後ろ向きな映画の擁護

リチャード・ドーキンスが、『神は妄想である』のおわりのほうで、無神論者の私がとまどうほどに若者のキリスト教離れが進んでいる、と述懐していて、宗教離れの功罪の罪のほうとして、文学への理解が行き届かなくなる可能性を指摘していたけれど、なに、文学なんか神以上に妄想なのだから…。

映画というのは、映像と音声で構成されているから、下手な人がつくると「見てられない」けれど、物語を信じなくても、宗教を信じなくても、道徳を信じなくても、たとえひまつぶしであっても付き合うことができる、科学の時代が生んだ稀有なメディアなのだ。

音楽は、BGMとして流しておくことはできるけれど、ひまつぶしに聴くということはできない、というか、困難である(聴けているというのは、多少なりとも乗っているのだから)。ひまつぶしに読む小説というのは、こちらはわりに多いが、時代劇の再放送のようなもので、読者が定型を再現する作業に従事することで、無為の不安をまぎらわすのである。(とはいえ、ひまつぶしという映画の側面は、シネコン文化が浸透したことで、各回入替制がひろまったから、営業マンが映画館でひまつぶしする風習も廃れていくことだろう…)

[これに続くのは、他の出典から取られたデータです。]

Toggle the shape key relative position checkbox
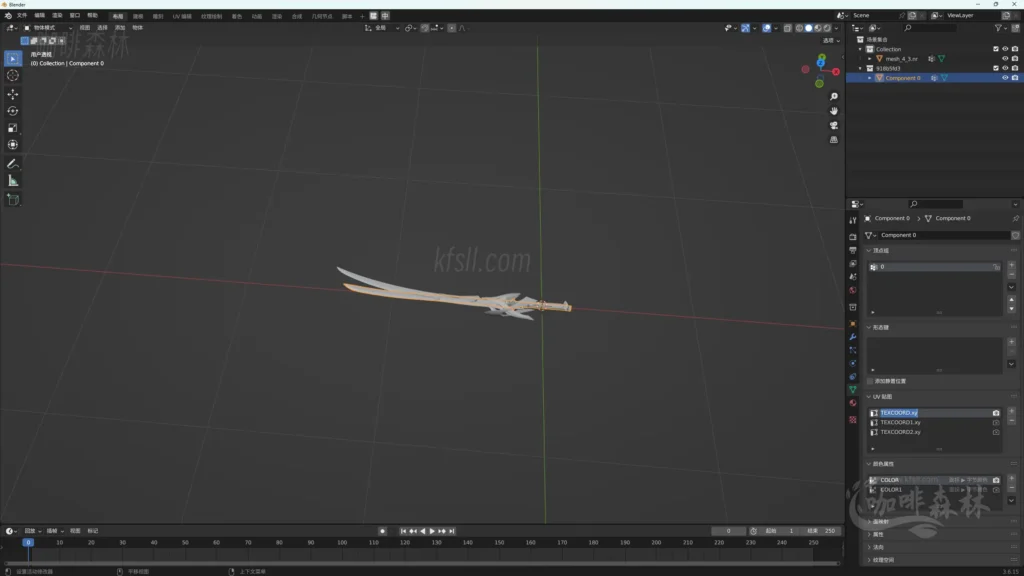 (870, 381)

ごくおおざっぱにいうと、小説と音楽が合体して映画になったわけだが、なぜ音楽と小説が合体しただけで、こうも両者に似ても似つかないものになってしまうのだろう。やはり脳科学の出番か…。言語による(原理的に時間を含む)人物描写が、映像による一瞬かつ明快な描写にスイッチしたことによる、巨大な影響というのはあるような気がするのである。